Examinando o tal sistema de bonificação, os investigadores descobriram que, apenas entre 2017 e 2018, quatro diretores ligados à FGV Projetos, incluindo o então vice-presidente da entidade, Sérgio Franklin Quintella, receberam pelo menos 15 milhões de reais das empresas de fachada. Era um drible evidente na lei, que proíbe fundações sem fins lucrativos de distribuírem lucros aos seus diretores – cujos salários médios, na época, eram de cerca de 50 mil reais mensais. A legislação prevê que toda a sobra orçamentária de uma fundação deve ser investida na própria instituição.
Tantas irregularidades, de acordo com os promotores, só prosperavam porque, na prática, o setor de compliance da FGV inexistia – tampouco a fiscalização da Promotoria das Fundações, quase sempre inerte. “As instâncias de controle acham-se estabelecidas e acomodadas de maneira a não criar embaraços à vontade de seus principais dirigentes”, escreveram os promotores. A própria assembleia geral da FGV, a quem também caberia fiscalizar a instituição, se tornara uma ficção. Em 2017, Simonsen Leal e o vice-presidente Sérgio Franklin Quintella, sozinhos, aprovaram as contas da fundação referentes ao ano anterior e reconduziram a si mesmos aos respectivos cargos. Para viabilizar a manobra, apoiaram-se em procurações de 76 membros do conselho, ou 60% do total.
Em 2018, as investigações de Tavares e do Gaecc ganharam um novo impulso com a deflagração da Operação Golias, da Lava Jato do Rio. A investigação queria entender o papel da FGV na venda das ações do Banco do Estado do Rio de Janeiro (Berj), criado para absorver as dívidas do antigo Banerj. A FGV fora contratada pela administração da governadora Rosinha Garotinho com o objetivo de precificar as ações do Berj. Pelo contrato, a FGV receberia 2,45 milhões de reais, mais 3% sobre o valor total da venda do Berj, razão pela qual interessava à fundação que o banco fosse vendido pelo maior preço possível.

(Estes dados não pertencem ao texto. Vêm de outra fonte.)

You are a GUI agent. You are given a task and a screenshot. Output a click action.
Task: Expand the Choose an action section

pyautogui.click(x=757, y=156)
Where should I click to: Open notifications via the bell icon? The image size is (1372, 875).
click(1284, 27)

Em um e-mail obtido pelos procuradores, está descrito o esforço do então diretor técnico da FGV Projetos, Ricardo Simonsen, filho do ex-ministro Mário Henrique Simonsen e primo de Simonsen Leal, para subir o preço do banco. “Minha avaliação do Berj está em 400 milhões de reais […]”, diz ele. “Estou preocupado. Seria bom acharmos coisas para o banco valer mais.” A FGV subcontratou o Banco Prosper para o serviço e, no final das contas, embolsou 28,6 milhões de reais. Não é incomum que o contratado se empenhe para aumentar sua remuneração, mas o problema da FGV apareceu na hora de dividir o dinheiro.

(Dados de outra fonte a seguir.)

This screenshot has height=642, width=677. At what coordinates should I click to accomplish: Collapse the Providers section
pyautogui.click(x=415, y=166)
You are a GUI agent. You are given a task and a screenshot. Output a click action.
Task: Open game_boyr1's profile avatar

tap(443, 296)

Já se sabia que, dos 28,6 milhões, a FGV Projetos repassou 9,7 milhões para o Prosper, que, por sua vez, destinou parte do valor para as contas do então governador Sérgio Cabral, sucessor de Rosinha Garotinho, e seu secretariado. Mas a piauí apurou que a divisão não parou por aí. Outra parte, 2,1 milhões, foi paga para uma empresa de fachada, que, por seu turno, repassou um cheque de 251 mil reais para uma segunda firma, a SFQ Consultoria e Gestão Empresarial. A SFQ – sigla que coincide com as iniciais de Sérgio Franklin Quintella, vice-presidente da FGV – fora aberta oito meses depois do leilão do Berj. A descoberta remeteu os procuradores a um e-mail de 2008, no qual Ricardo Simonsen escreveu: “Se atendermos essa correria final, a venda sai e todos faturaremos logo.” Demorou três anos, mas faturaram.
Para acobertar esses desvios, de acordo com o Ministério Público, Simonsen Leal e Quintella ordenaram à controladoria e à contabilidade da FGV que não houvesse “lançamento contábil relevante” nos anos de 2006, 2011 e 2013 (os anos da assinatura do contrato com o governo do Rio e dos pagamentos). Ao tomar conhecimento do esquema para ocultar os dados, os promotores escreveram: “O ocupante da cúpula da estrutura fundacional [Simonsen Leal] tem integral conhecimento das ilegalidades que afloram no seio da entidade que preside e que deliberadamente se abstém de lhes interromper.”
Diante de tudo isso, o Ministério Público reprovou as contas da FGV referentes aos anos 2017, 2018 e 2019. A desordem orçamentária e os desfalques de recursos minavam a imunidade tributária da entidade e, com base nisso, o poder público poderia pedir à Justiça a cobrança de impostos da fundação. Além do mais, em agosto de 2020, Tavares e o Gaecc entraram com uma ação na 28ª Vara Cível do Tribunal de Justiça pedindo a destituição dos seis diretores da fundação, incluindo o presidente e o vice, além da quebra dos sigilos bancário e fiscal das empresas ligadas aos diretores. A ação caiu como uma bomba nos corredores das duas imponentes torres em frente à Enseada de Botafogo, na Zona Sul do Rio, onde fica a sede da FGV. Nunca a poderosa fundação fora tão desafiada pelo Ministério Público.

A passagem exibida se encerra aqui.